After an interim campaign with Cosworth (when he again scored his best result in Monaco, this time fifth place), on-track development of the new Porsche engine began during the winter of 1990/91.
“I felt the team was using me to deflect from its own problems”
“It wasn’t immediately apparent that the engine wouldn’t be competitive,” Caffi says, “because in the first test at Silverstone it blew up on its third lap, so I didn’t learn very much. But we soon realised that it had lots of power at the top end but hardly any torque – and the worst thing was the weight. It was about 40kgs heavier than a Ferrari or a Honda, a bit like driving a 911 with all that mass at the rear…”
He failed to qualify for the opening four grands prix – and split his car in three when he crashed while trying to wrestle it into the race in Monaco, although he escaped without injury. A few days later, however, he was out with friends in Italy when he was involved in a serious accident that left him with a broken jaw.
“I was a rear-seat passenger,” he says, “but I got a lot of criticism because the team said I shouldn’t have put myself in that kind of situation. I had a feeling that the team was using my situation to deflect attention from some of its own problems.”
By the time he returned, Porsche had gone, Footwork had reverted to Cosworth and he endured a string of non-qualifications before achieving a couple of modest results in Japan and Australia. “I’d really had enough of all the F1 politics by then,” he says. “I’m a simple soul, really, and just wanted to get on with racing.”
For 1992 he was offered a seat by the new Andrea Moda team, but he walked away after a single test – “It wasn’t as though I’d been driving for McLaren,” he says, “but I had been with solid, well-structured teams and this was just a mess” – and little more than two years after being courted by Williams, his F1 career was over
He spent part of the summer with Mazda, racing in Group C – “I really enjoyed that, but they killed off the championship just as I was getting started” – and then took a 12-month sabbatical while wondering what to do with himself next.

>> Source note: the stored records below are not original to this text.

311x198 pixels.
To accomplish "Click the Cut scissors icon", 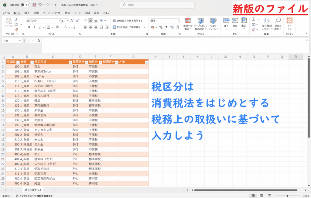I will click(16, 19).
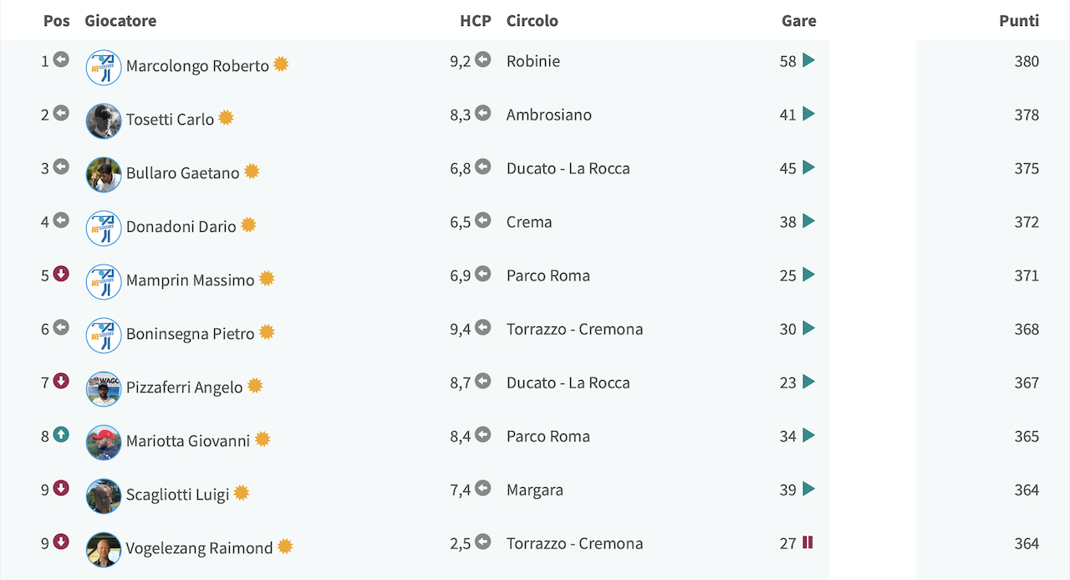Sort by the HCP column header
Image resolution: width=1070 pixels, height=580 pixels.
point(476,21)
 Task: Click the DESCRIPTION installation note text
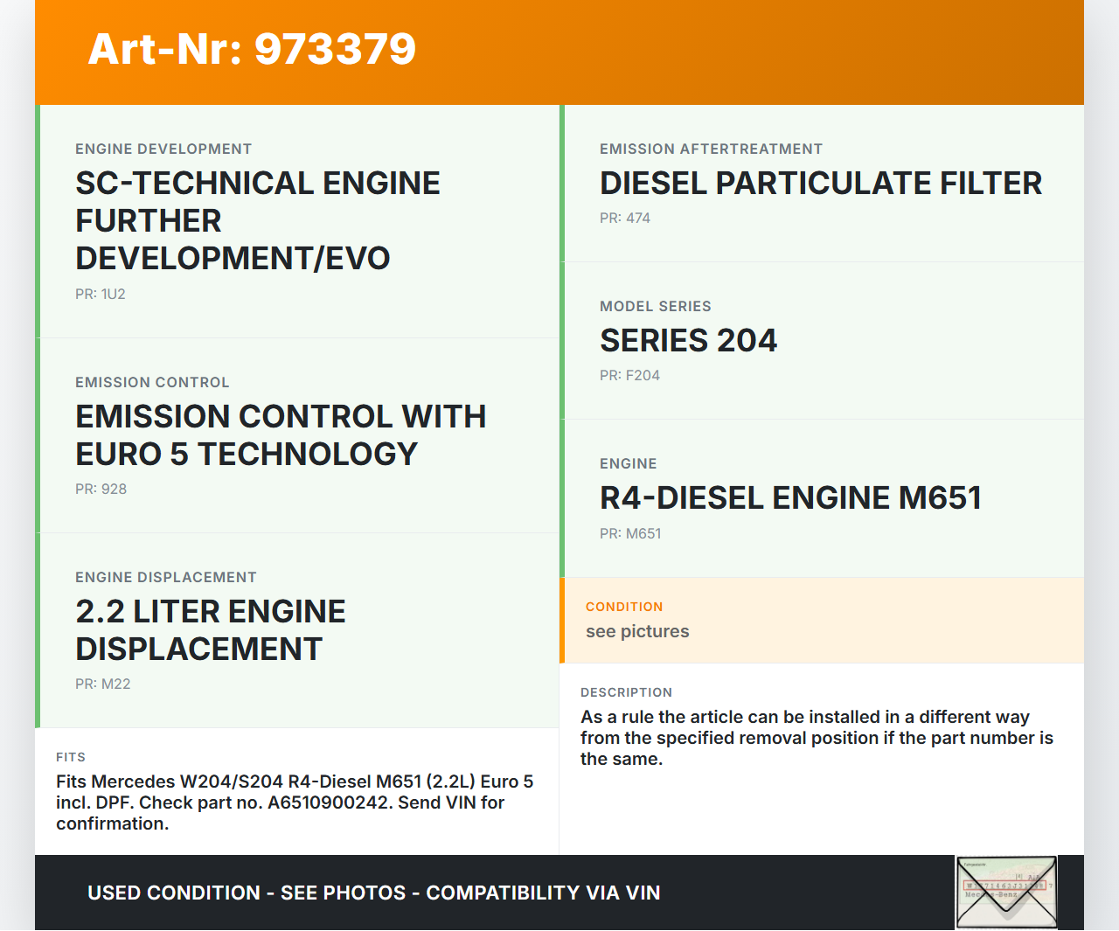(817, 738)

“I realised that I didn’t know anything else,” he says, “and just decided to race whatever and whenever I could.” Thus began phase two of his career, an enduring cycle of sports and touring car races with occasional diversions into alien territory. He has contested the Daytona 24 Hours, Sebring 12 Hours, Le Mans (three times, sharing the sixth-placed Courage in 1999), taken class victory in the Spa 24 Hours, won GT titles in France and Italy, guided a Škoda Fabia to 11th overall on the 2011 Monte Carlo Rally and contested successive Dakar Rallies in a Fiat Panda 4×4… then a Unimog-Mercedes truck. In 2016 he took Ronnie Kessel’s Ensign N176 to victory in the GP de Monaco Historique and in recent seasons he has developed his own team, Alex Caffi Motorsports, the main arm of which runs in EuroNASCAR.

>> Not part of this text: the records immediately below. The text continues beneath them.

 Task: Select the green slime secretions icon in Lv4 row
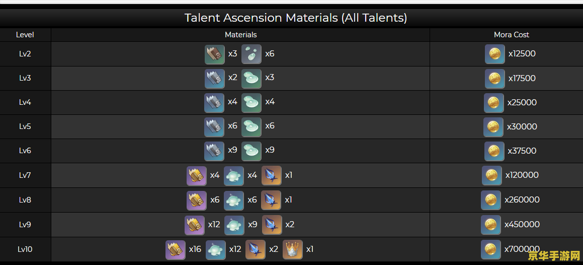point(252,103)
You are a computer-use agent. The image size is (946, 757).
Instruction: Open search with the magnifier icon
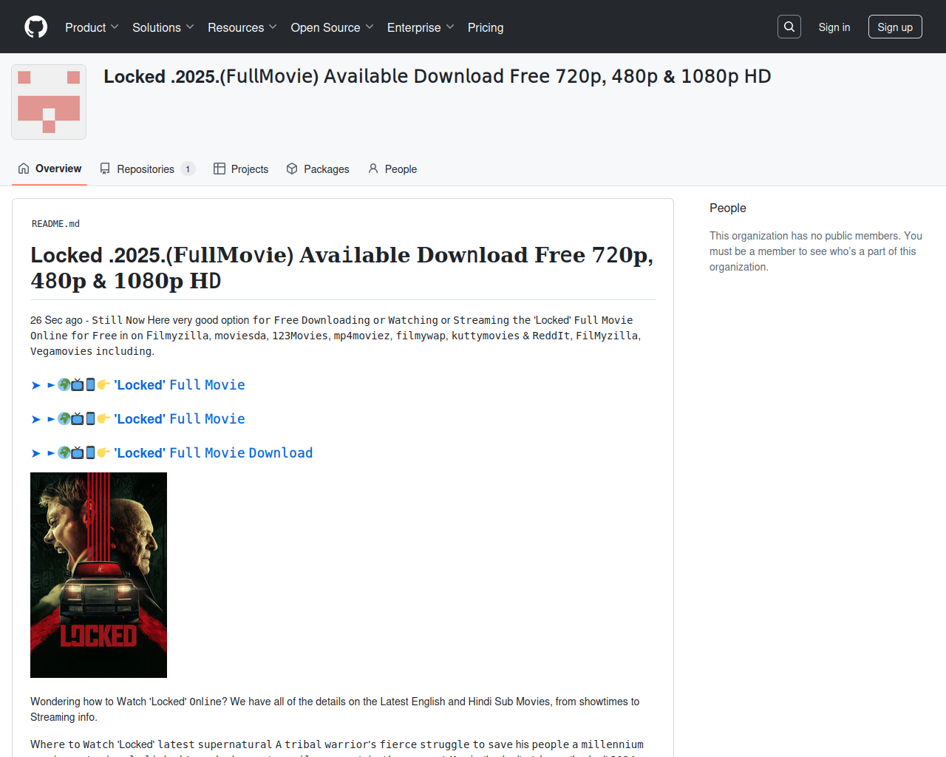(789, 27)
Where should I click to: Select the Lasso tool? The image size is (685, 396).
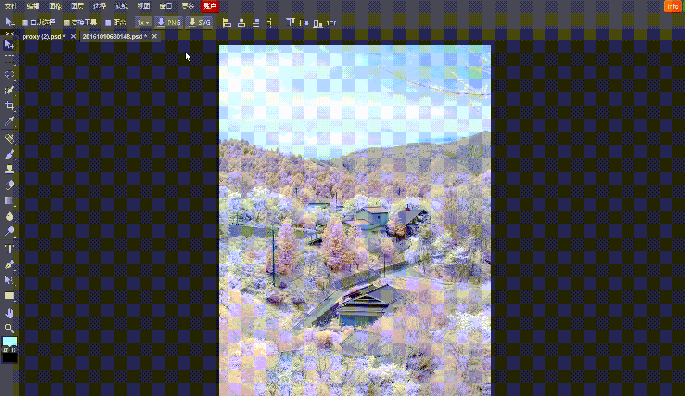[10, 75]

“You know,” he says, “I really believe that if Porsche had produced a good engine at the right time then my career could have been very different, but I have no complaints. My proudest achievement has nothing to do with F1, though. In 2011 I entered the Trofeo Vallecamonica hillclimb, an event my father had won in 1965, at the wheel of an Osella FA30. F1 is incredibly safe nowadays, but events like that… trees on one side, ravines on the other. Drivers are risking their lives for no reward. Nobody knows who they are, they do it for the challenge – it’s a bit like the Isle of Man TT for cars, the essence and soul of our sport.”
He completed the course in 7min 26.6sec, a record that remains unbroken.